Pixel coordinate grounding rows:
* * * *

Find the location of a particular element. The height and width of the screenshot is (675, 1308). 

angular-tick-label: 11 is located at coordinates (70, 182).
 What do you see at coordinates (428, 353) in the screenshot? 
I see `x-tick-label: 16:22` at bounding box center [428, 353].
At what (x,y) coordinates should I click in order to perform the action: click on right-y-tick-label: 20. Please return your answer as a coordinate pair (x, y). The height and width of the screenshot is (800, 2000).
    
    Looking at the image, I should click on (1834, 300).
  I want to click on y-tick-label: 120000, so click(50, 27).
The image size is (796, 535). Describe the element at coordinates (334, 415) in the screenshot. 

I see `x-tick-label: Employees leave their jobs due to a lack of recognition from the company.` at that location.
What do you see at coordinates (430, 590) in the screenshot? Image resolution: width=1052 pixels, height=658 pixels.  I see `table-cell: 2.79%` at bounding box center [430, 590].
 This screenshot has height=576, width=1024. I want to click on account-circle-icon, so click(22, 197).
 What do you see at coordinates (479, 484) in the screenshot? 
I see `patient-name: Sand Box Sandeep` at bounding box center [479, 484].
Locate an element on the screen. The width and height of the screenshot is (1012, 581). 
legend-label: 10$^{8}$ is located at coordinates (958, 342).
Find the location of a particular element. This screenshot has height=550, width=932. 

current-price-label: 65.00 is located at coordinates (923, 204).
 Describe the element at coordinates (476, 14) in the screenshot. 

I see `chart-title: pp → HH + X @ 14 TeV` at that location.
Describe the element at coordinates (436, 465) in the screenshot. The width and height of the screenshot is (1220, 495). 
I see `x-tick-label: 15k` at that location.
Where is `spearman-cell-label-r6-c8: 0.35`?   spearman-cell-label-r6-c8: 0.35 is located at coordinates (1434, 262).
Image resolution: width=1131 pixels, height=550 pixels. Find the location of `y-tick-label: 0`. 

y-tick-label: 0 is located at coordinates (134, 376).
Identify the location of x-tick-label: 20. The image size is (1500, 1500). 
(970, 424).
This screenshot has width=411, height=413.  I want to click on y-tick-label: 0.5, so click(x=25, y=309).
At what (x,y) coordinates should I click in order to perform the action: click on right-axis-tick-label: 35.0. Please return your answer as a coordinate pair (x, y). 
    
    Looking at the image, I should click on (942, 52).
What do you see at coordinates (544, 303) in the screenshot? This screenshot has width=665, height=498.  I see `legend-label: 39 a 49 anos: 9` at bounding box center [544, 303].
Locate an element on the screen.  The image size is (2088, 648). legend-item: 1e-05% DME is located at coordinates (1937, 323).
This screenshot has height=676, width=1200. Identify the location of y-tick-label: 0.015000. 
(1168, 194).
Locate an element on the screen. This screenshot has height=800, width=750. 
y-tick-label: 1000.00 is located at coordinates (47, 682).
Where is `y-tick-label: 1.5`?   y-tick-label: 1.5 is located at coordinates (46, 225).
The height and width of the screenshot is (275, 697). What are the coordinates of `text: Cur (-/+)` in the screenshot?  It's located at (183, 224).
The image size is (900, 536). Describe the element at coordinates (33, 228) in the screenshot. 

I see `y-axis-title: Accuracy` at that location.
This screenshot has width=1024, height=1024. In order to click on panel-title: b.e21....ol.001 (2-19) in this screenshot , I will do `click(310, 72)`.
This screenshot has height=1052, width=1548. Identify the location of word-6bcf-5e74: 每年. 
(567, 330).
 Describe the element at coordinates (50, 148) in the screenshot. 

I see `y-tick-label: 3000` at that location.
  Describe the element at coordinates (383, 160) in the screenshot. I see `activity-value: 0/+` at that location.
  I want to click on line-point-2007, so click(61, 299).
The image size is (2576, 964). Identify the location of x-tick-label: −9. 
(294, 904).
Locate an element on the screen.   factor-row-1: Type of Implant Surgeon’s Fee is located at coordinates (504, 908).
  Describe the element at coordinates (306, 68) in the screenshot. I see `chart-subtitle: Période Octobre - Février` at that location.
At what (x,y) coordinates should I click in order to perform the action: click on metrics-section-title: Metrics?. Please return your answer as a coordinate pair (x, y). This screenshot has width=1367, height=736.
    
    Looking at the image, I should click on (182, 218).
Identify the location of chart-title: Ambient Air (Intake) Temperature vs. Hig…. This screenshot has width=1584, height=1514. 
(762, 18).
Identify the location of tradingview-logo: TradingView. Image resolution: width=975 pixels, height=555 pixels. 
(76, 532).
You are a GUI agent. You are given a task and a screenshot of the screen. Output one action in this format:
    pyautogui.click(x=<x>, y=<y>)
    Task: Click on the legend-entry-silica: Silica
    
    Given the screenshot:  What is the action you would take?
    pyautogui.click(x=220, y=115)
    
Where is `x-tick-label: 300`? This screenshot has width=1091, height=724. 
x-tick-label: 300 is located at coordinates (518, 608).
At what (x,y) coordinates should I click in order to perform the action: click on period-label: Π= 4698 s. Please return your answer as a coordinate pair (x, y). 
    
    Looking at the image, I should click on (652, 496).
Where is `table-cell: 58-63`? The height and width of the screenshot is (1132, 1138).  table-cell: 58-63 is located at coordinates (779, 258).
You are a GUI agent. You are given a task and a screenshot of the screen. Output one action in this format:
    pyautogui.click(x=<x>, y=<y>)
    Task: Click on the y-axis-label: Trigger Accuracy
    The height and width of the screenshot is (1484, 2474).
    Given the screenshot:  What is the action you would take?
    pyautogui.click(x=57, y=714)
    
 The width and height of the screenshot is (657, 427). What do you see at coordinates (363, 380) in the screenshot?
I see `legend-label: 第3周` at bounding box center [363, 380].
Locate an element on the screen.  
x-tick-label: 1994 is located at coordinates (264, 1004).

* * * *

» YOUR ASSIGNMENT
Turn all of the rows above into a JSON list of strings, with one string for each line. Omit blank lines.

» EXPECTED ANSWER
[
  "Find the location of a particular element. The height and width of the screenshot is (675, 1308). ",
  "angular-tick-label: 11 is located at coordinates (70, 182).",
  " What do you see at coordinates (428, 353) in the screenshot? ",
  "I see `x-tick-label: 16:22` at bounding box center [428, 353].",
  "At what (x,y) coordinates should I click in order to perform the action: click on right-y-tick-label: 20. Please return your answer as a coordinate pair (x, y). The height and width of the screenshot is (800, 2000).",
  "    Looking at the image, I should click on (1834, 300).",
  "  I want to click on y-tick-label: 120000, so click(50, 27).",
  "The image size is (796, 535). Describe the element at coordinates (334, 415) in the screenshot. ",
  "I see `x-tick-label: Employees leave their jobs due to a lack of recognition from the company.` at that location.",
  "What do you see at coordinates (430, 590) in the screenshot? Image resolution: width=1052 pixels, height=658 pixels.  I see `table-cell: 2.79%` at bounding box center [430, 590].",
  " This screenshot has height=576, width=1024. I want to click on account-circle-icon, so click(22, 197).",
  " What do you see at coordinates (479, 484) in the screenshot? ",
  "I see `patient-name: Sand Box Sandeep` at bounding box center [479, 484].",
  "Locate an element on the screen. The width and height of the screenshot is (1012, 581). ",
  "legend-label: 10$^{8}$ is located at coordinates (958, 342).",
  "Find the location of a particular element. This screenshot has height=550, width=932. ",
  "current-price-label: 65.00 is located at coordinates (923, 204).",
  " Describe the element at coordinates (476, 14) in the screenshot. ",
  "I see `chart-title: pp → HH + X @ 14 TeV` at that location.",
  "Describe the element at coordinates (436, 465) in the screenshot. The width and height of the screenshot is (1220, 495). ",
  "I see `x-tick-label: 15k` at that location.",
  "Where is `spearman-cell-label-r6-c8: 0.35`?   spearman-cell-label-r6-c8: 0.35 is located at coordinates (1434, 262).",
  "Image resolution: width=1131 pixels, height=550 pixels. Find the location of `y-tick-label: 0`. ",
  "y-tick-label: 0 is located at coordinates (134, 376).",
  "Identify the location of x-tick-label: 20. The image size is (1500, 1500). ",
  "(970, 424).",
  "This screenshot has width=411, height=413.  I want to click on y-tick-label: 0.5, so click(x=25, y=309).",
  "At what (x,y) coordinates should I click in order to perform the action: click on right-axis-tick-label: 35.0. Please return your answer as a coordinate pair (x, y). ",
  "    Looking at the image, I should click on (942, 52).",
  "What do you see at coordinates (544, 303) in the screenshot? This screenshot has width=665, height=498.  I see `legend-label: 39 a 49 anos: 9` at bounding box center [544, 303].",
  "Locate an element on the screen.  The image size is (2088, 648). legend-item: 1e-05% DME is located at coordinates (1937, 323).",
  "This screenshot has height=676, width=1200. Identify the location of y-tick-label: 0.015000. ",
  "(1168, 194).",
  "Locate an element on the screen. This screenshot has height=800, width=750. ",
  "y-tick-label: 1000.00 is located at coordinates (47, 682).",
  "Where is `y-tick-label: 1.5`?   y-tick-label: 1.5 is located at coordinates (46, 225).",
  "The height and width of the screenshot is (275, 697). What are the coordinates of `text: Cur (-/+)` in the screenshot?  It's located at (183, 224).",
  "The image size is (900, 536). Describe the element at coordinates (33, 228) in the screenshot. ",
  "I see `y-axis-title: Accuracy` at that location.",
  "This screenshot has width=1024, height=1024. In order to click on panel-title: b.e21....ol.001 (2-19) in this screenshot , I will do `click(310, 72)`.",
  "This screenshot has height=1052, width=1548. Identify the location of word-6bcf-5e74: 每年. ",
  "(567, 330).",
  " Describe the element at coordinates (50, 148) in the screenshot. ",
  "I see `y-tick-label: 3000` at that location.",
  "  Describe the element at coordinates (383, 160) in the screenshot. I see `activity-value: 0/+` at that location.",
  "  I want to click on line-point-2007, so click(61, 299).",
  "The image size is (2576, 964). Identify the location of x-tick-label: −9. ",
  "(294, 904).",
  "Locate an element on the screen.   factor-row-1: Type of Implant Surgeon’s Fee is located at coordinates (504, 908).",
  "  Describe the element at coordinates (306, 68) in the screenshot. I see `chart-subtitle: Période Octobre - Février` at that location.",
  "At what (x,y) coordinates should I click in order to perform the action: click on metrics-section-title: Metrics?. Please return your answer as a coordinate pair (x, y). This screenshot has width=1367, height=736.",
  "    Looking at the image, I should click on (182, 218).",
  "Identify the location of chart-title: Ambient Air (Intake) Temperature vs. Hig…. This screenshot has width=1584, height=1514. ",
  "(762, 18).",
  "Identify the location of tradingview-logo: TradingView. Image resolution: width=975 pixels, height=555 pixels. ",
  "(76, 532).",
  "You are a GUI agent. You are given a task and a screenshot of the screen. Output one action in this format:",
  "    pyautogui.click(x=<x>, y=<y>)",
  "    Task: Click on the legend-entry-silica: Silica",
  "    Given the screenshot:  What is the action you would take?",
  "    pyautogui.click(x=220, y=115)",
  "Where is `x-tick-label: 300`? This screenshot has width=1091, height=724. ",
  "x-tick-label: 300 is located at coordinates (518, 608).",
  "At what (x,y) coordinates should I click in order to perform the action: click on period-label: Π= 4698 s. Please return your answer as a coordinate pair (x, y). ",
  "    Looking at the image, I should click on (652, 496).",
  "Where is `table-cell: 58-63`? The height and width of the screenshot is (1132, 1138).  table-cell: 58-63 is located at coordinates (779, 258).",
  "You are a GUI agent. You are given a task and a screenshot of the screen. Output one action in this format:",
  "    pyautogui.click(x=<x>, y=<y>)",
  "    Task: Click on the y-axis-label: Trigger Accuracy",
  "    The height and width of the screenshot is (1484, 2474).",
  "    Given the screenshot:  What is the action you would take?",
  "    pyautogui.click(x=57, y=714)",
  " The width and height of the screenshot is (657, 427). What do you see at coordinates (363, 380) in the screenshot?",
  "I see `legend-label: 第3周` at bounding box center [363, 380].",
  "Locate an element on the screen.  ",
  "x-tick-label: 1994 is located at coordinates (264, 1004)."
]